US oil prices plunged 3.2% to $51.99 on growth concerns. However, oil trimmed its losses modestly in electronic trading after the Trump administration announced sanctions against Venezuela's state-owned oil company.
Apple CEO Tim Cook said that its revenue would miss the high end of its earlier guidance by as much as $9 billion due to weak iPhone sales. Cook said the miss was primarily because of a slowdown in China.
It's true that the US economy's China woes are mounting.
But some analysts worry that iPhone sales are falling because of increased competition from cheaper manufacturers — not just trade tensions.
Apple shares are down about 30% from when the company last reported earnings.
Caterpillar and Nvidia teamed up to put investors in a foul mood Monday.
At midday, the Dow was down 365 points, or 1.5%.
The S&P 500 declined 1.3%.
And the Nasdaq fell 1.7%.
Caterpillar's (CAT) biggest earnings miss in a decade spooked Wall Street. The fact that Caterpillar pointed to trouble in China is reinforcing worries about slowing growth in the world's second-biggest economy. Caterpillar shares slumped 9%. Industrial companies like Boeing (BA), General Electric (GE) and 3M (MMM) all stumbled as well.

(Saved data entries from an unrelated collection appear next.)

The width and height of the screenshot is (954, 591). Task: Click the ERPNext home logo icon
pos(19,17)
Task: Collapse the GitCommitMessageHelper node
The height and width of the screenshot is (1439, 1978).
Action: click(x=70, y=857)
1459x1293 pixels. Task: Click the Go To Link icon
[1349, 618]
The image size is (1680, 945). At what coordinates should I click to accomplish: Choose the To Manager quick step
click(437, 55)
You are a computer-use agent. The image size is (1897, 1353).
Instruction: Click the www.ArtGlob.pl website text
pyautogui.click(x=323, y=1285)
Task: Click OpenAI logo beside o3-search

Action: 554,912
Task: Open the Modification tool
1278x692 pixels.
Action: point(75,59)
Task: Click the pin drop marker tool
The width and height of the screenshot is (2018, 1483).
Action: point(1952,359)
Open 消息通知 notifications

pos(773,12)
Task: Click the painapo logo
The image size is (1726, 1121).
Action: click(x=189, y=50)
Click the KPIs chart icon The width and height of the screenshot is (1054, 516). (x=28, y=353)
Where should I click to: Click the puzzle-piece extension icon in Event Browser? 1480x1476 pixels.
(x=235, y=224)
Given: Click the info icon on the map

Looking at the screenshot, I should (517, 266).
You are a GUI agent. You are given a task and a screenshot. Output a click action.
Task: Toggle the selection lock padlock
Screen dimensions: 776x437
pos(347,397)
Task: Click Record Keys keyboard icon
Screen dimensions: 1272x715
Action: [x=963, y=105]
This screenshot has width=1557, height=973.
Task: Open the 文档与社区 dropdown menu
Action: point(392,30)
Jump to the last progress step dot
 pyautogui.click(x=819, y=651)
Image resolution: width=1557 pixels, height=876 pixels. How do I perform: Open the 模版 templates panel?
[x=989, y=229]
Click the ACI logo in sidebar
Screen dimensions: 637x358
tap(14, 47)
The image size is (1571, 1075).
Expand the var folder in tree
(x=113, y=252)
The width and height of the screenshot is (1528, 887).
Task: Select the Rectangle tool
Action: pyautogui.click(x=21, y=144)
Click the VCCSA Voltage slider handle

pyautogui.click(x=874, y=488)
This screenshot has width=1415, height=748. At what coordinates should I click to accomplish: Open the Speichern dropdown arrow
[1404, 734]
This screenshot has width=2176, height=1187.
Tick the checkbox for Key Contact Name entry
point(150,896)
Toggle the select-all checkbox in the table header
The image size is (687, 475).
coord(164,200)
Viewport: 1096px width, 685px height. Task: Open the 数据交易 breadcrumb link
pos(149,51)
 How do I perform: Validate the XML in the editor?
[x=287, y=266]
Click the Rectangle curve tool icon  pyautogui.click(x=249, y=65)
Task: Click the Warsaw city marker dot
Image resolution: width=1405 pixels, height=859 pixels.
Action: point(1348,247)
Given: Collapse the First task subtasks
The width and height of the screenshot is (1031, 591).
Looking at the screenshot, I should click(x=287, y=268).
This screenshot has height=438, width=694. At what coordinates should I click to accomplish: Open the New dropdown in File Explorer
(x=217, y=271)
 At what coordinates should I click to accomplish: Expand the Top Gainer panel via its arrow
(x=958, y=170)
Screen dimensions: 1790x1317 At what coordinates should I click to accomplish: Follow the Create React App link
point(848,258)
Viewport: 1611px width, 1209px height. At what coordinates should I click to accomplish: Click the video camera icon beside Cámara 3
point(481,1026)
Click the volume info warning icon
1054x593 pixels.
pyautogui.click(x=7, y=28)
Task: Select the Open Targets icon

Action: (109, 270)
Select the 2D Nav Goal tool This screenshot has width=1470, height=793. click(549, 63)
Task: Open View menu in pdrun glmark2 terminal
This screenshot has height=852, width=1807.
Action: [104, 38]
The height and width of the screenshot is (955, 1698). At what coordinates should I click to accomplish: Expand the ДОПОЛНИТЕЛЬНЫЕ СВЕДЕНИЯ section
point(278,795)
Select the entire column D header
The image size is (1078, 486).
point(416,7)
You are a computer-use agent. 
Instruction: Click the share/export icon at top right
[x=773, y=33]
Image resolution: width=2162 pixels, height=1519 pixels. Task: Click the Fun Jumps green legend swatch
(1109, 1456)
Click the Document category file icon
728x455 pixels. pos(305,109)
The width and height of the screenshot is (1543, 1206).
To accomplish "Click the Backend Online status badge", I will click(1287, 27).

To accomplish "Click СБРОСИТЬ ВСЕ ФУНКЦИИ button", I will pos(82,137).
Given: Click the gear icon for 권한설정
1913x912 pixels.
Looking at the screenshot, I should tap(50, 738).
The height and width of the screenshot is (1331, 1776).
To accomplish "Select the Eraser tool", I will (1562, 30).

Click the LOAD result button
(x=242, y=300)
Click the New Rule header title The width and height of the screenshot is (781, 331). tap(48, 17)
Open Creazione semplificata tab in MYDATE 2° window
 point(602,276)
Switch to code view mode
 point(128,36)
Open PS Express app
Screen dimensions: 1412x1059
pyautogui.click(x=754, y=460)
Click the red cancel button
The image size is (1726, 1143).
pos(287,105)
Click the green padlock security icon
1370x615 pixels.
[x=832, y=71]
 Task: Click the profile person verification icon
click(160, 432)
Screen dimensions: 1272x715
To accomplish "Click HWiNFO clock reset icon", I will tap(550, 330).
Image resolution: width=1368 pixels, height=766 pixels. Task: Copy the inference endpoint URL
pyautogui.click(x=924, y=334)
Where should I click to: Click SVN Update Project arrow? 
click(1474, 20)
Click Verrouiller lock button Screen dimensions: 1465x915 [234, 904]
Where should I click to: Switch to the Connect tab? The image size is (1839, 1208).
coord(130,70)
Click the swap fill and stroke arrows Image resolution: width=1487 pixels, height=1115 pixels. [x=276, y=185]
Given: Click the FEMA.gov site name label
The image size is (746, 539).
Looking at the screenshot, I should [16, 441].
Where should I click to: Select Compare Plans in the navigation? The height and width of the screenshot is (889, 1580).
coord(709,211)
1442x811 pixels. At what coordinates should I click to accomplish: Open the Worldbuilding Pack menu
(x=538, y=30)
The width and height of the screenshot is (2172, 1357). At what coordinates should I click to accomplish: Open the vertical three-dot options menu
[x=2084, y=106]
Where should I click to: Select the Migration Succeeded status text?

Crude oil, which is very sensitive to swings in the economy, is not taking the developments well. US oil prices plunged 4% to $51.55. The selloff knocked oil stocks like Chevron (CVX) and ConocoPhillips (COP).
Shares of Pacific Gas & Energy (PCG) jumped by as much as 15% before retreating following a report that the troubled energy firm might avoid bankruptcy.
Trading of the stock was temporarily halted. The report says an investor group has offered PG&E a $4 billion plan to avoid bankruptcy. The company declined to comment on the report.
PG&E, California's largest utility company, announced two weeks ago that it planned to file for bankruptcy on January 29.
The bankruptcy process will allow it to shed some of its debt and to pay billions of dollars in damages following the devastating 2018 California wildfires. It will also allow the company to stay in business to provide gas and electric service to its customers.
Last week, the utility was cleared for a 2017 fire in Sonoma County. The Tubbs fire scorched 37,000 acres and destroyed more than 5,600 structures in the wine country region.
PG&E might still be on the hook for damages tied to last year's Camp Fire, which was the most destructive wildfire in California history.
Nvidia shares slid more than 16% Monday after the chipmaker slashed its fourth-quarter sales outlook because of weakness in China.
Have investors started to sour on ETFs? According to TrimTabs Investment Research, more than $7.5 billion has plowed into US and global stock mutual funds this month, with US funds taking in $3.4 billion of that.
If American funds finish the month with inflows, it will be the first time that's happened since February 2015. Mom and pop investors pulled $90 billion from US and global stock funds in December as the market tanked. That was the largest monthly withdrawal on record.
The rebound for mutual funds is a win for active money managers who pick stocks instead of blindly betting on indexes, as many ETFs do. Investors have fallen in love with passive ETFs over the past few years because they have lower fees and also have tended to do better than mutual funds.
But US stock ETFs have shed more than $14 billion in January even as the market has bounced back. That's the biggest monthly drop since last February -- when the Dow plunged more than 1,000 points twice in a span of a few days.